• Data:

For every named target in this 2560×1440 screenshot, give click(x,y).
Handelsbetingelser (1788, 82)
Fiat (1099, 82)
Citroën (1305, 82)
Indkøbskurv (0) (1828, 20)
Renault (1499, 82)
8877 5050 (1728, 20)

• What you have to do:
Please retype, exactly as written, every line from the line containing "Handelsbetingelser (1788, 82)" through the last line of the records above, including both of those lines, and nothing else.

• Expected answer:
Handelsbetingelser (1788, 82)
Fiat (1099, 82)
Citroën (1305, 82)
Indkøbskurv (0) (1828, 20)
Renault (1499, 82)
8877 5050 (1728, 20)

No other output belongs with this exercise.